Mogen we als Kerk elkaar, bijzonder onze jongen gezinnen, en alle mensen in de wereld diep omarmen. In naam van de Heer, God lovend.
kris
Van harte hoop ik dat in de jonge gezinnen de dag van vandaag gebeden wordt. En, en daar gaat het om, dat de kinderen dit zien of op z’n minst weten. Zodat ze dus weet hebben dat hun ouders biddende mensen zijn. En nog beter zou zijn dat de ouders met de kinderen bidden, zodat ze al doende leren.
En als je kind op latere leeftijd ineens beslist om niet meer te bidden (laat een puber maar puberen), dan heeft het ten minste de herinnering dat zijn ouders baden, en dat ze dit nog doen. Die herinnering mogen we niet onderschatten. Vroeg of laat zal God hen onderdompelen in deze her-innering; zelfs zo dat het een bron wordt van genade voor die opgroeiende mens met al zijn vragen en twijfels; gedragen door het gebed van zijn ouders.

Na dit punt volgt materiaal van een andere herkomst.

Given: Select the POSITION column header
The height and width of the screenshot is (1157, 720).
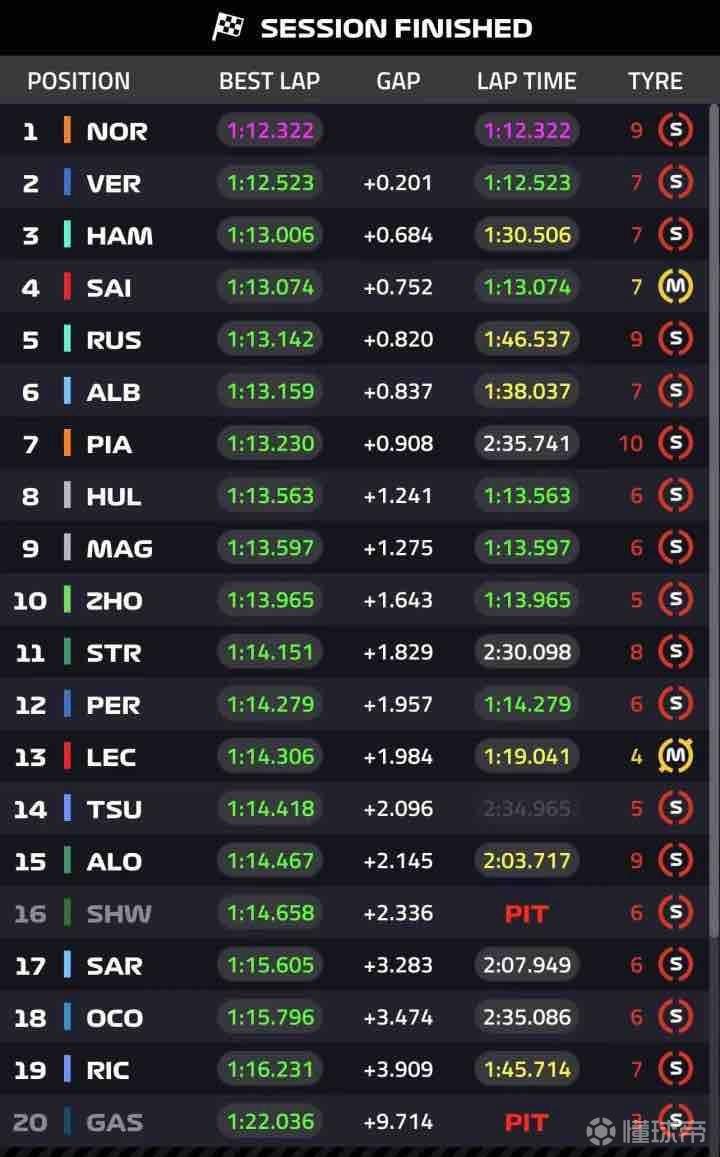Looking at the screenshot, I should (x=78, y=81).
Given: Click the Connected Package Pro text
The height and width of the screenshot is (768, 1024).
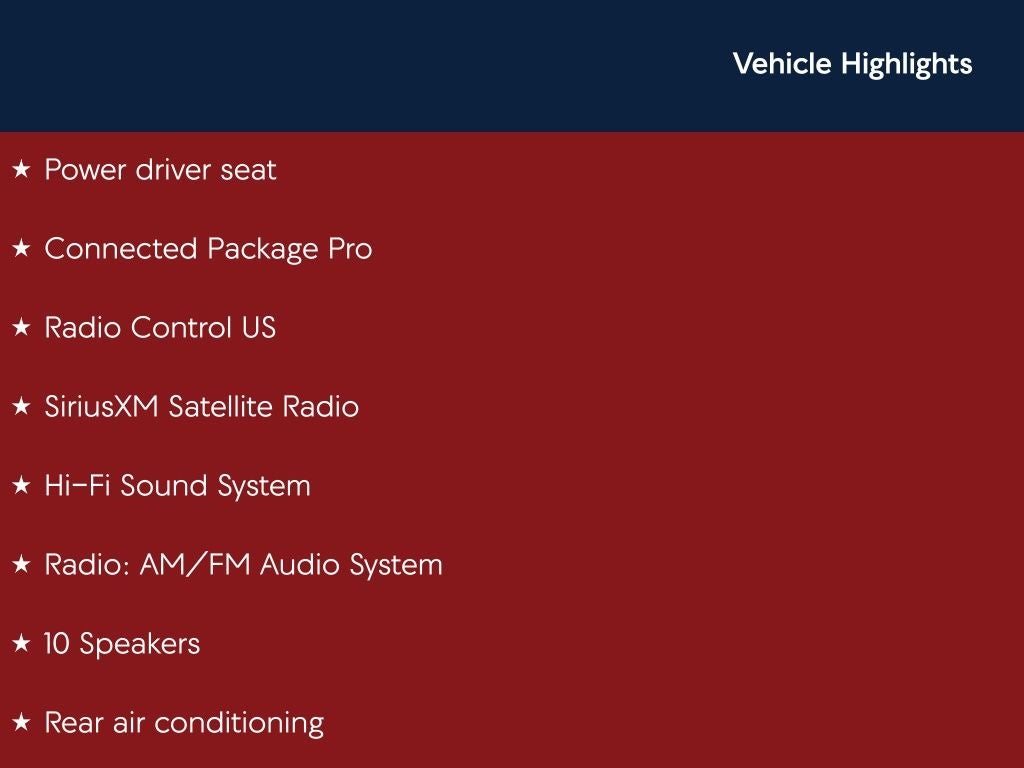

Belangrijk is ook dat we af en toe spreken met elkaar over gebed, bijzonder met de jongeren. Niet om het kapot te praten, maar gewoon om dit thema ook af en toe binnen het gezinsgesprek aanwezig te brengen. Met kleine kinderen is dat niet moeilijk. Met pubers is dat al niet meer zo vanzelfsprekend. Maar onderschat de waarde niet van dit gesprek. Laat hen vooral uitspreken, hun mogelijke twijfels of ongeloof uiten. Oordeel niet over hun geloofsweg. Laat hen voelen dat ze altijd thuis bij hun ouders mogen komen op vlak van geloof, ook dus met hun mogelijke twijfels of vragen. Gezinswarmte is zo belangrijk inzake geloofsgesprek.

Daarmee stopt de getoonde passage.